§ Task brief: Format the lines below as a Markdown table with the columns "No." and "Line," numbering each row and omitting any blank lines. Leave the pictures out of the answer.

[Rows drawn from a dataset]
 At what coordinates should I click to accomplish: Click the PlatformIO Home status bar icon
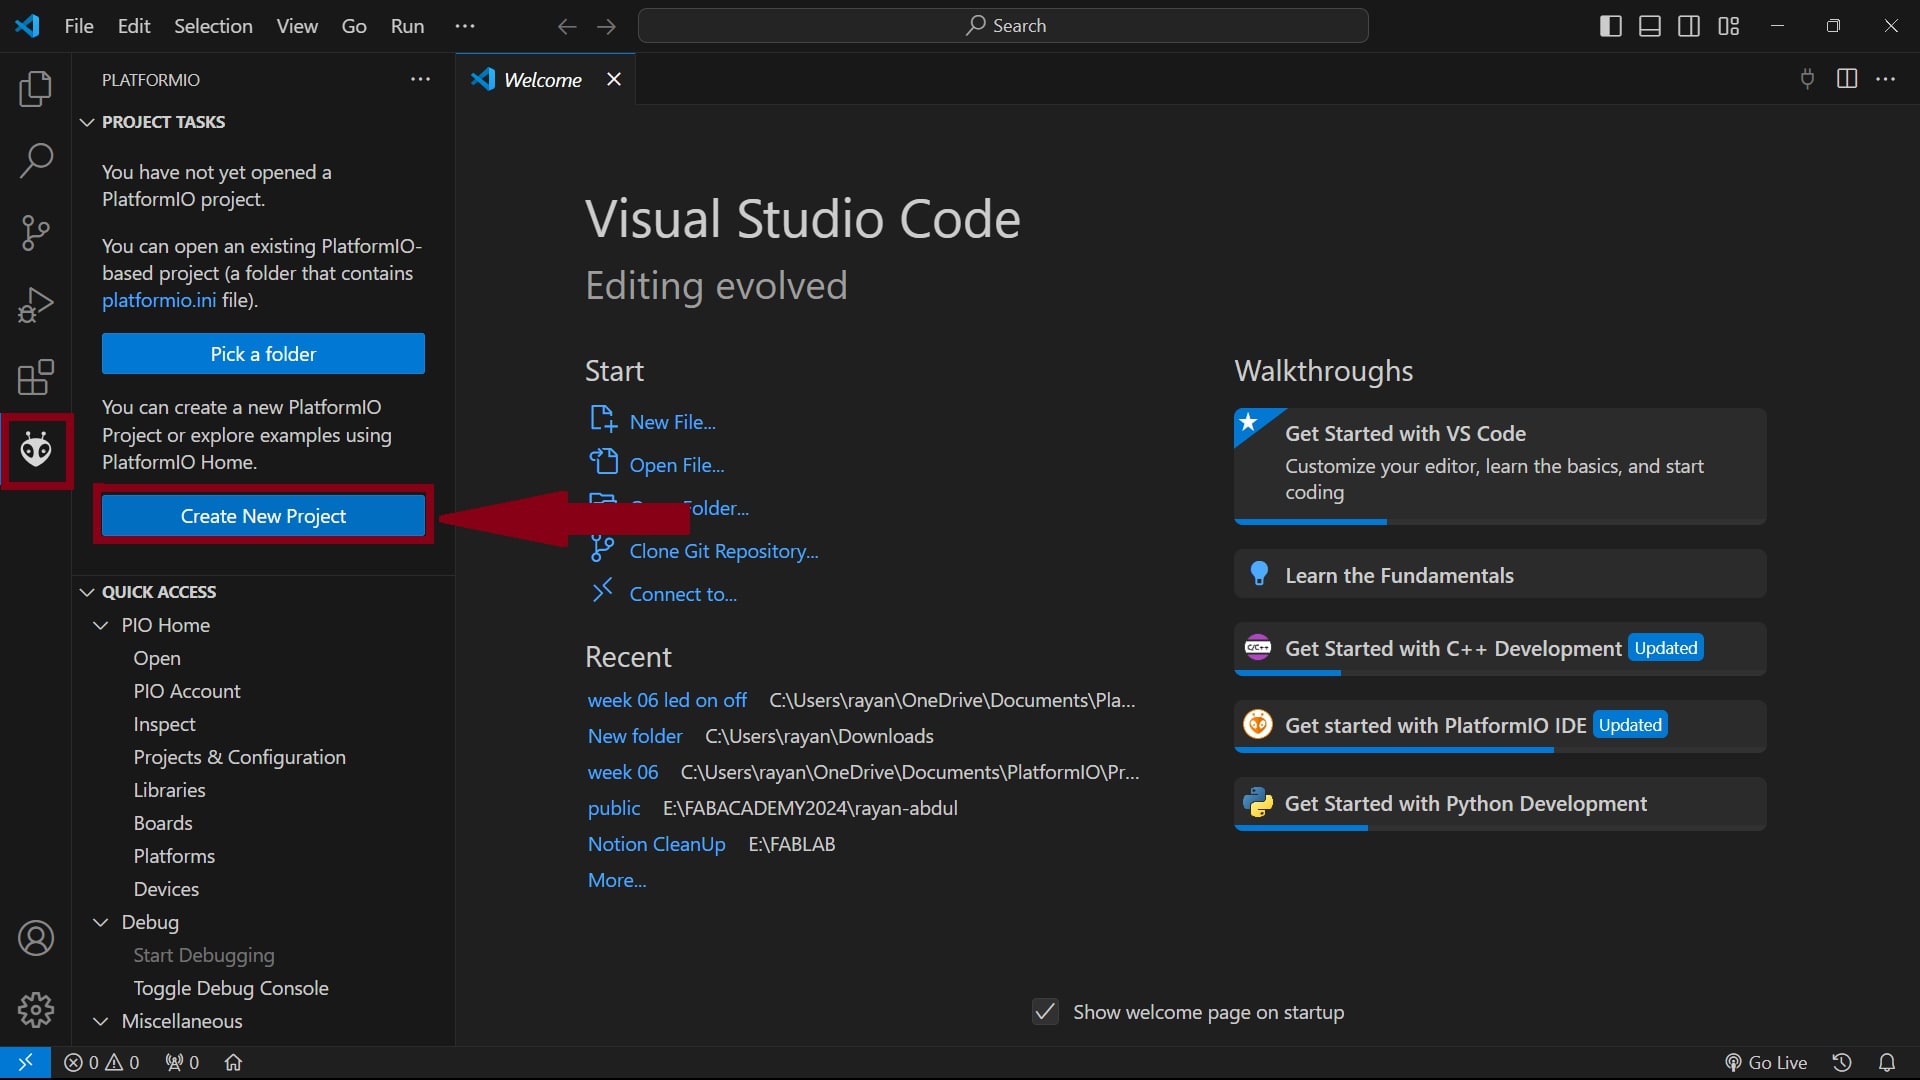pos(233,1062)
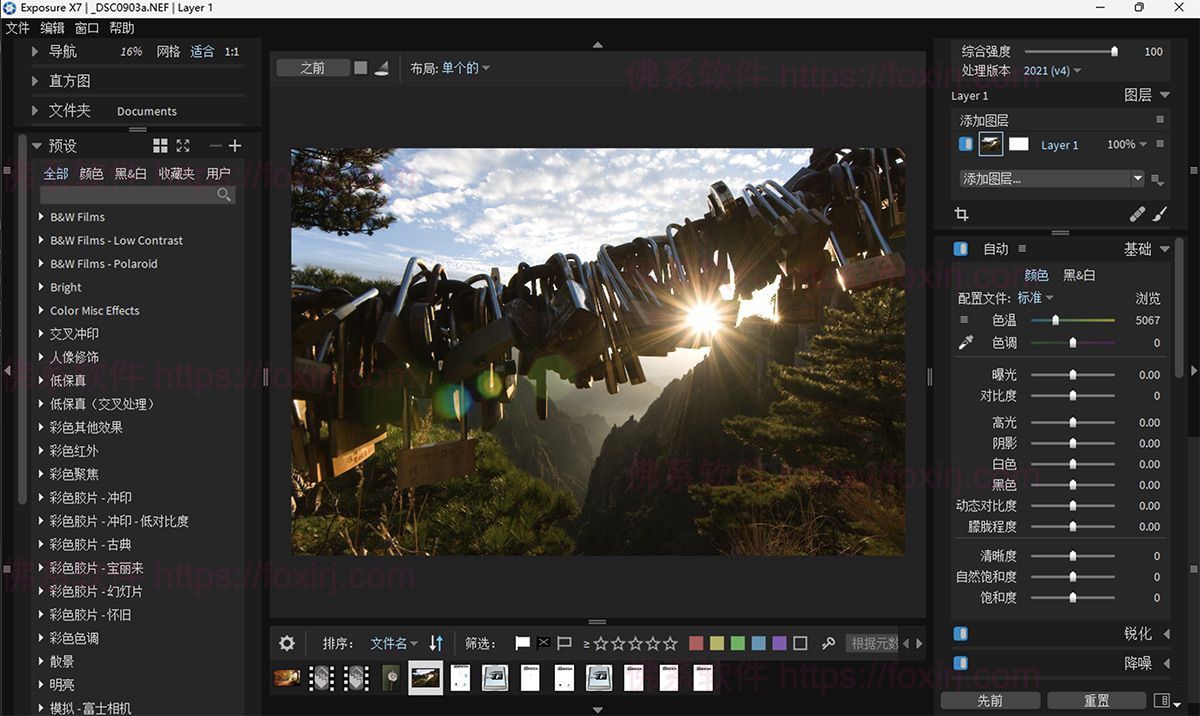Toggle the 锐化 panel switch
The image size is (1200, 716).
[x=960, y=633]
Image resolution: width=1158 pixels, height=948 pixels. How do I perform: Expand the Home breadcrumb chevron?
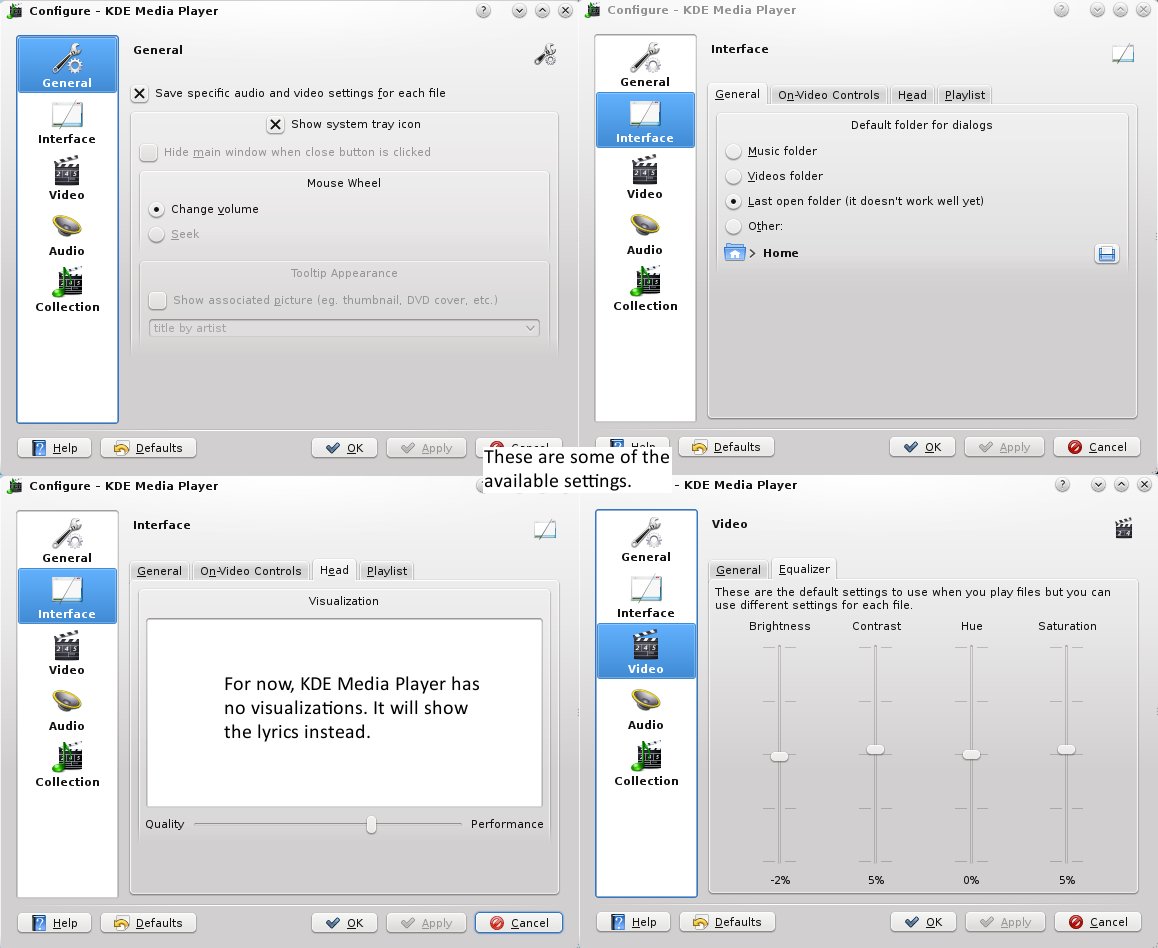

§ Response to the task:
| No. | Line |
|---|---|
| 1 |  At what coordinates should I click to accomplish: Click the PlatformIO Home status bar icon |
| 2 | pos(233,1062) |
| 3 | Toggle the 锐化 panel switch |
| 4 | The image size is (1200, 716). |
| 5 | [x=960, y=633] |
| 6 | Image resolution: width=1158 pixels, height=948 pixels. How do I perform: Expand the Home breadcrumb chevron? |